Japan is suspected of intervening repeatedly to support the yen after it neared 160 per dollar
The Facts
- Japan is suspected of having intervened in the foreign-exchange market multiple times during the Golden Week holiday period to support the yen.
- The suspected interventions followed a slide in the yen to around 160 per dollar, a level highlighted in reports as a key market threshold.
- Central bank money-market data were used by analysts and reporters to estimate the size of the latest suspected intervention.
- Estimates for the latest suspected yen-buying operation were roughly 4 trillion to 5 trillion yen, equivalent to about $30 billion to $32 billion.
- The yen posted sharp gains during the period in moves that markets linked to possible official action, including a rise toward 155 per dollar from levels near 157.5 to 157.9.
- Japan's top currency official, Atsushi Mimura, said the government faces no limit on how often it can intervene and is in daily contact with U.S. authorities.
- Analysts and market reports say the yen remains under pressure despite the suspected interventions, leaving open whether official action can produce a lasting reversal.

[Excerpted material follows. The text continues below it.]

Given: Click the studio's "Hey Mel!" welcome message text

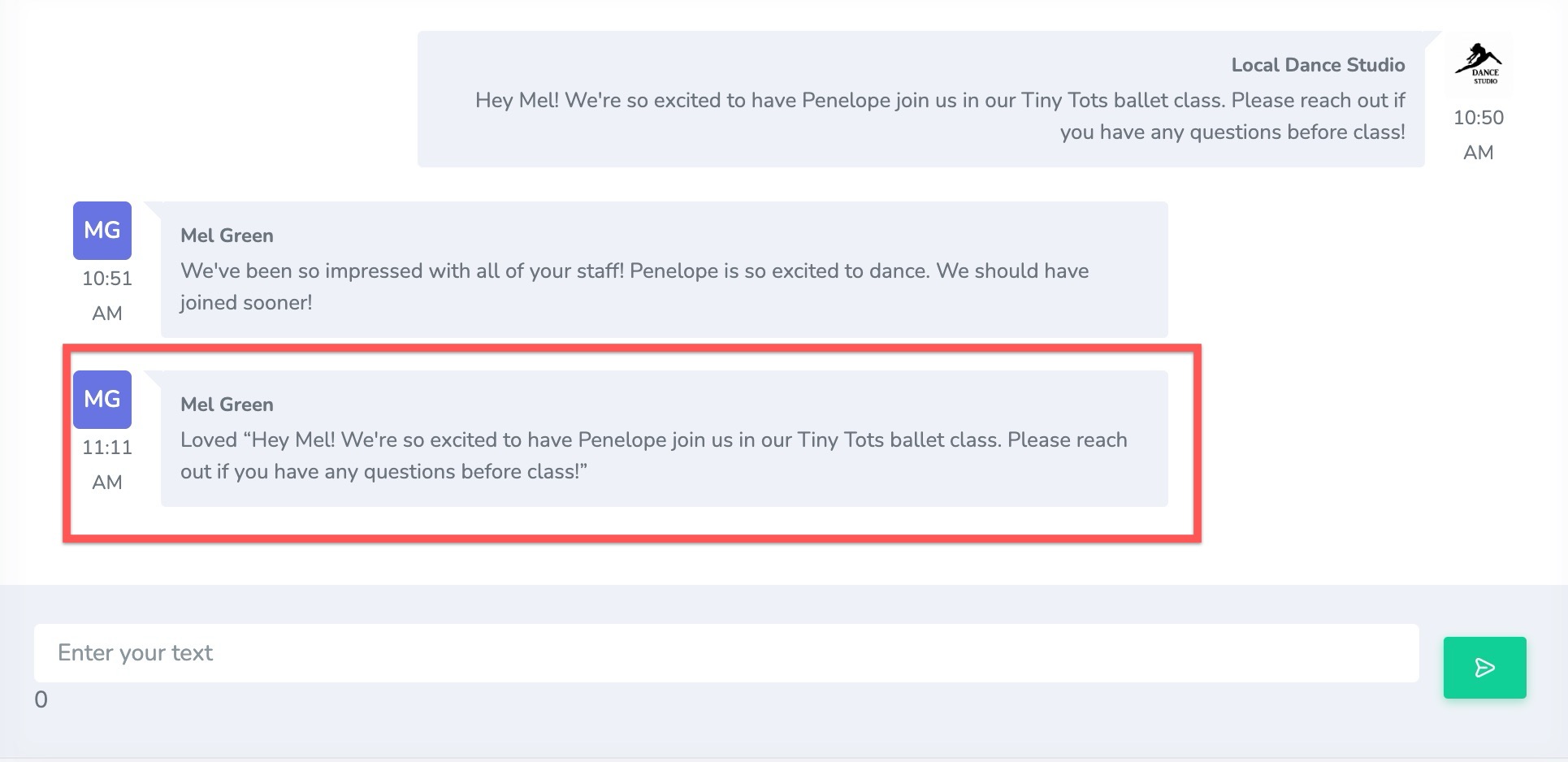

How left and right are reading this
- Both agree
- Suspected yen-buying on the scale of roughly 4 trillion to 5 trillion yen may have produced sharp moves, but neither framing disputes that the currency remains under pressure and that intervention alone may not deliver a lasting reversal.
- They split on
- Less a disagreement than a question of emphasis: the public strain implied by repeated support when officials say there is no limit on intervention, versus the narrower test of whether that tool can produce durable results against persistent market pressure.
Context
Why do reports say Japan probably intervened even though officials did not confirm it?
Reporters and analysts pointed to two main signals: sudden, large yen gains during thin holiday trading and Bank of Japan money-market projections showing fund outflows consistent with yen-buying intervention Reuters,Bloomberg Business,Adnkronos.

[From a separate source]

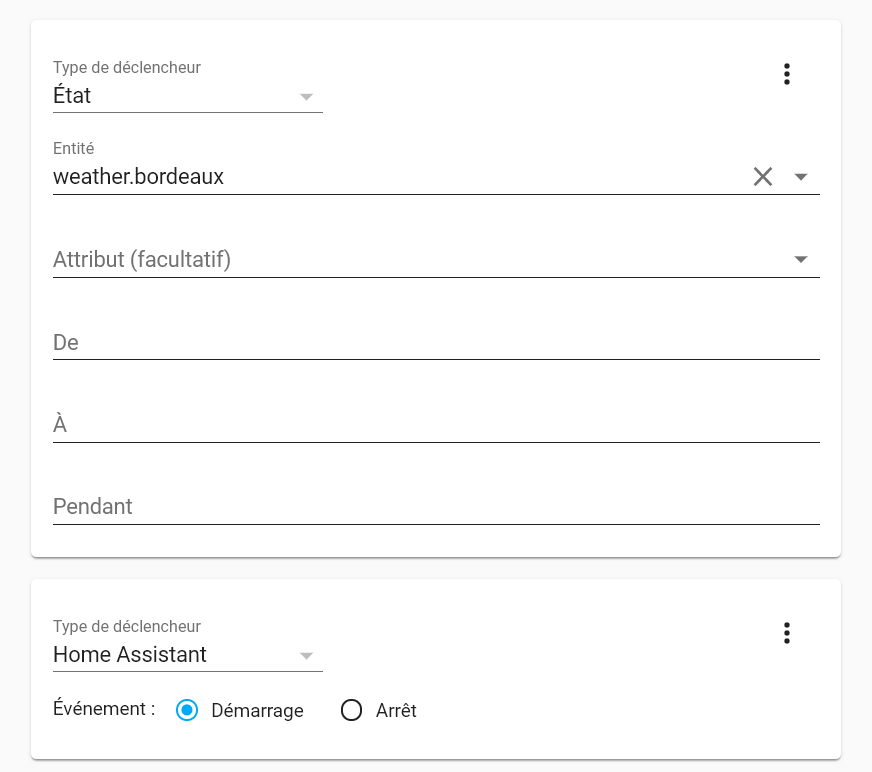Viewport: 872px width, 772px height.
Task: Click the Démarrage label text
Action: [x=257, y=710]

How much money may Japan have used?
The latest suspected operation was estimated at roughly 4 trillion to 5 trillion yen, or about $30 billion to $32 billion, based on BOJ account data and broker forecasts; separate reports also cited an earlier intervention around April 30 Reuters,Bloomberg Business,Yahoo! Finance.
What remains unresolved for markets?
It is still unclear how durable the yen's rebound will be. Bloomberg and Reuters-based reports say the currency remains pressured by factors such as the U.S.-Japan rate gap and demand for dollars, so investors are watching whether Tokyo intervenes again and whether that changes the broader trend Yahoo! Finance,Reuters,CNA.